Many people do. Many spend years searching for the person they believe to be their soul-mate; the person that will fill the other half of them. They believe there is someone out there made just for them. A special person that they just have to find. Others may knock this for being silly romanticism, but the notion of soul-mates has been around for a very long time.
How long? Well, Plato wrote about it sometime around 385 BC. It is in a dialogue called The Symposium which is a philosophical dialogue that includes such names as Socrates and Agathon. The theory of soul-mates is presented by Aristophanes, a famous comic poet of the time.
“[Primeval man] could walk upright as men now do, backwards or forwards as he pleased, and he could also roll over and over at a great pace, turning on his four hands and four feet, eight in all, like tumblers going over and over with their legs in the air; this was when he wanted to run fast…Terrible was their might and strength, and the thoughts of their hearts were great, and they made an attack upon the gods... Doubt reigned in the celestial councils. Should they kill them and annihilate the race with thunderbolts, as they had done the giants, then there would be an end of the sacrifices and worship which men offered to them; but, on the other hand, the gods could not suffer their insolence to be unrestrained. At last, after a good deal of reflection, Zeus discovered a way. He said: 'Methinks I have a plan which will humble their pride and improve their manners; men shall continue to exist, but I will cut them in two and then they will be diminished in strength and increased in numbers; this will have the advantage of making them more profitable to us. They shall walk upright on two legs, and if they continue insolent and will not be quiet, I will split them again and they shall hop about on a single leg.’”
Ever since, man and woman have been searching for each other’s half to be complete.

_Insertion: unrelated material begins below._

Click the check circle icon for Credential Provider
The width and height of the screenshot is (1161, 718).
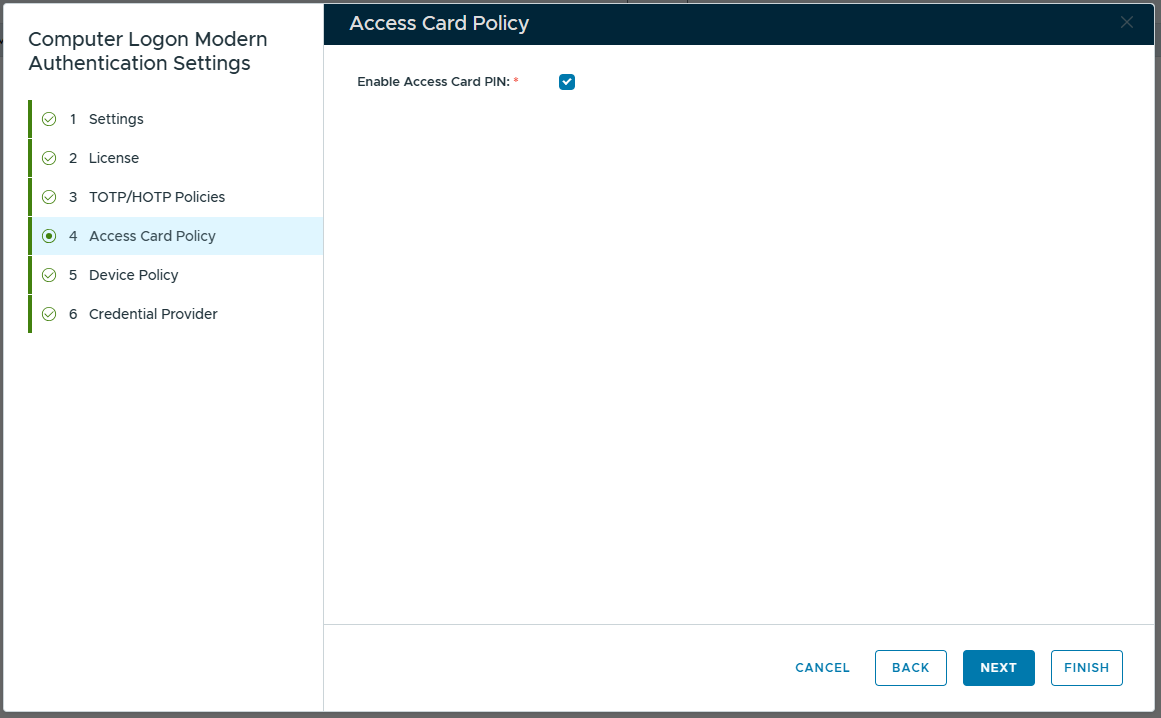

The idea of soul-mates is very beautiful if looked at in a healthy relationship, but it can be very hindering to people when a person uses the “excuse” of a soul mate to stunt their own growth.
To go looking for our soul-mate, we need to know what to go looking for. In order to do that, we need to know who we ourselves are. Many people never take the time or effort to take this very important first step. They just go wandering around feeling “empty” and knowing that if they could only find that perfect someone then they would be complete.
But think of it this way:
You need to get groceries for a dinner party. So you go to the grocery store, but you didn’t look up any of the recipes that you want to make, so you don’t know any ingredients that you need to buy. Even worse, you didn’t look into your pantry or refrigerator to find out what groceries you did have, so you don’t even know what essentials you need to make regular dinner. Then to top everything off, the lights go out in the grocery store, so you have to go around the store in the dark, and find the foods you want by where you think they might be.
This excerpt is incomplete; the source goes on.